Healthcare technology
Startups Healthcare May 6, 2026 • 11 min read

Ship a Drug Interaction Alert With a Local LLM in 7 Steps

For: A CTO at an early-stage e-pharmacy or digital health startup who needs to add drug interaction alerts to a prescription workflow but cannot send patient medication data to a third-party API due to data residency or HIPAA concerns — and has never run an LLM entirely on-premise before

If you run an e-pharmacy and a regulator asks where patient medication lists are processed, "an OpenAI endpoint in us-east-1" is not the answer you want to give. But every drug interaction tutorial on the internet assumes you have an API key and a willingness to ship PHI offsite. This guide is the version that doesn't.

We'll build a drug interaction alert layer that runs entirely on your own hardware, using a local Mistral 7B model as a structured extraction layer over a drug interaction dataset you version and audit. The model never has to "know" an interaction it cannot cite back to a row in your database.

The design decision that makes this safe

Most LLM-for-medicine tutorials use the model as the source of truth: "Does warfarin interact with ibuprofen?" The model answers from its weights. That's malpractice waiting to happen. Training cutoffs are stale, hallucinations are silent, and there is no audit trail when a regulator asks why your system flagged (or missed) an interaction.

The fix: treat the LLM as an NLP component, not a knowledge base. It does two jobs:

  1. Extract normalized drug names from messy prescription text
  2. Generate a clinician-readable explanation only when given a retrieved interaction record

The interaction itself comes from a structured dataset (DrugBank, RxNorm + DDI sources, or a curated subset) you control and version. Every alert is traceable to a row. The model is just glue.

Prerequisites

This tutorial assumes you understand why running locally matters for HIPAA compliant LLM inference: the BAA surface area shrinks to your own infrastructure, and PHI never leaves your VPC.

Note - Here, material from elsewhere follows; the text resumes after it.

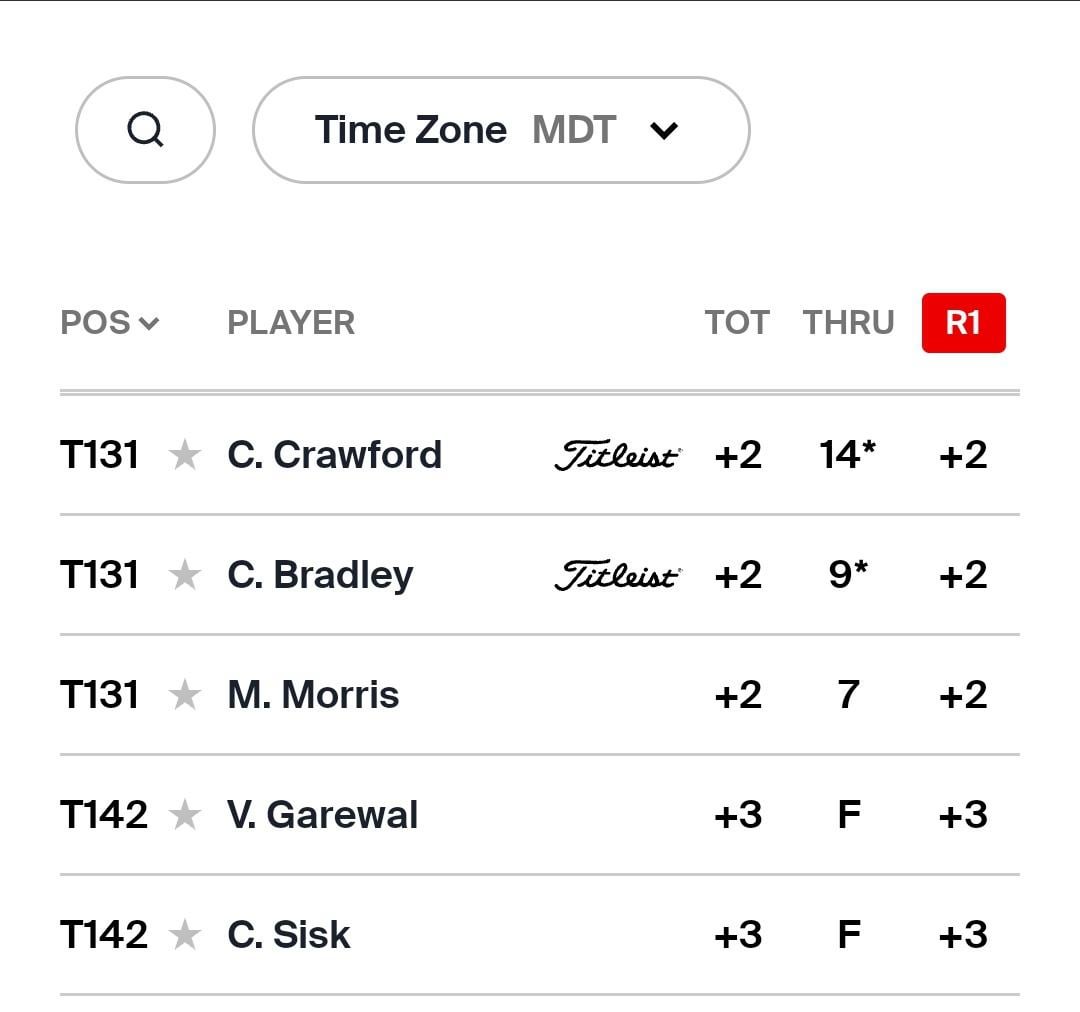Open C. Bradley's player name
Image resolution: width=1080 pixels, height=1012 pixels.
tap(320, 575)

Step 1: Install Ollama and pull Mistral 7B

Ollama is the simplest way to run Mistral medical NLP locally without wrestling with vLLM or llama.cpp build flags on day one.

curl -fsSL https://ollama.com/install.sh | sh
ollama pull mistral:7b-instruct-q4_K_M

Expected output:

pulling manifest
pulling 8934d96d3f08... 100%
verifying sha256 digest
writing manifest
success

The q4_K_M quantization runs in about 4.5GB of RAM with acceptable quality for extraction tasks. If you have 16GB+ VRAM, use mistral:7b-instruct-fp16 for better extraction accuracy on edge cases like compound drug names.

Verify it works:

ollama run mistral:7b-instruct-q4_K_M "Reply with just OK"

Step 2: Build your interaction dataset

For the tutorial, create a minimal CSV. In production, replace this with a normalized dump from your licensed source.

# interactions.csv
drug_a,drug_b,severity,mechanism,citation_id
warfarin,ibuprofen,major,"Increased bleeding risk via platelet inhibition",DDI-0001
warfarin,aspirin,major,"Additive anticoagulant effect",DDI-0002
simvastatin,clarithromycin,major,"CYP3A4 inhibition raises statin levels",DDI-0003
metformin,contrast_iodinated,moderate,"Lactic acidosis risk post-contrast",DDI-0004
sertraline,tramadol,major,"Serotonin syndrome risk",DDI-0005

Load it into Postgres with a generated reverse-pair index so lookups are commutative:

CREATE TABLE interactions (
  id SERIAL PRIMARY KEY,
  drug_a TEXT NOT NULL,
  drug_b TEXT NOT NULL,
  severity TEXT NOT NULL,
  mechanism TEXT NOT NULL,
  citation_id TEXT NOT NULL,
  dataset_version TEXT NOT NULL DEFAULT 'v2024.01'
);
CREATE INDEX idx_pair ON interactions (LEAST(drug_a, drug_b), GREATEST(drug_a, drug_b));

The dataset_version column is non-negotiable. When a clinician asks "why did the system not flag this last month?", you need to know exactly which version of the rules was active.

Step 3: Drug name extraction prompt

This is the LLM's first job. Given prescription text, return normalized drug names as JSON. No interpretation, no advice.

EXTRACTION_PROMPT = """You are a drug name extractor. Given prescription text, return ONLY a JSON array of lowercase generic drug names. Convert brand names to generics. If unsure, include the original token.

Example input: "Pt on Coumadin 5mg daily, started Advil 400mg PRN"
Example output: ["warfarin", "ibuprofen"]

Return ONLY the JSON array. No prose.

Input: {text}
Output:"""

Test it:

import requests, json

def extract_drugs(text):
    r = requests.post("http://localhost:11434/api/generate", json={
        "model": "mistral:7b-instruct-q4_K_M",
        "prompt": EXTRACTION_PROMPT.format(text=text),
        "stream": False,
        "options": {"temperature": 0.1}
    })
    raw = r.json()["response"].strip()
    return json.loads(raw)

print(extract_drugs("Pt taking Lipitor 20mg, prescribed Biaxin for bronchitis"))
# Expected: ['atorvastatin', 'clarithromycin']

Low temperature is critical. You want deterministic extraction, not creativity.

Step 4: The interaction lookup

Pure SQL. No LLM involved. This is where the actual safety logic lives.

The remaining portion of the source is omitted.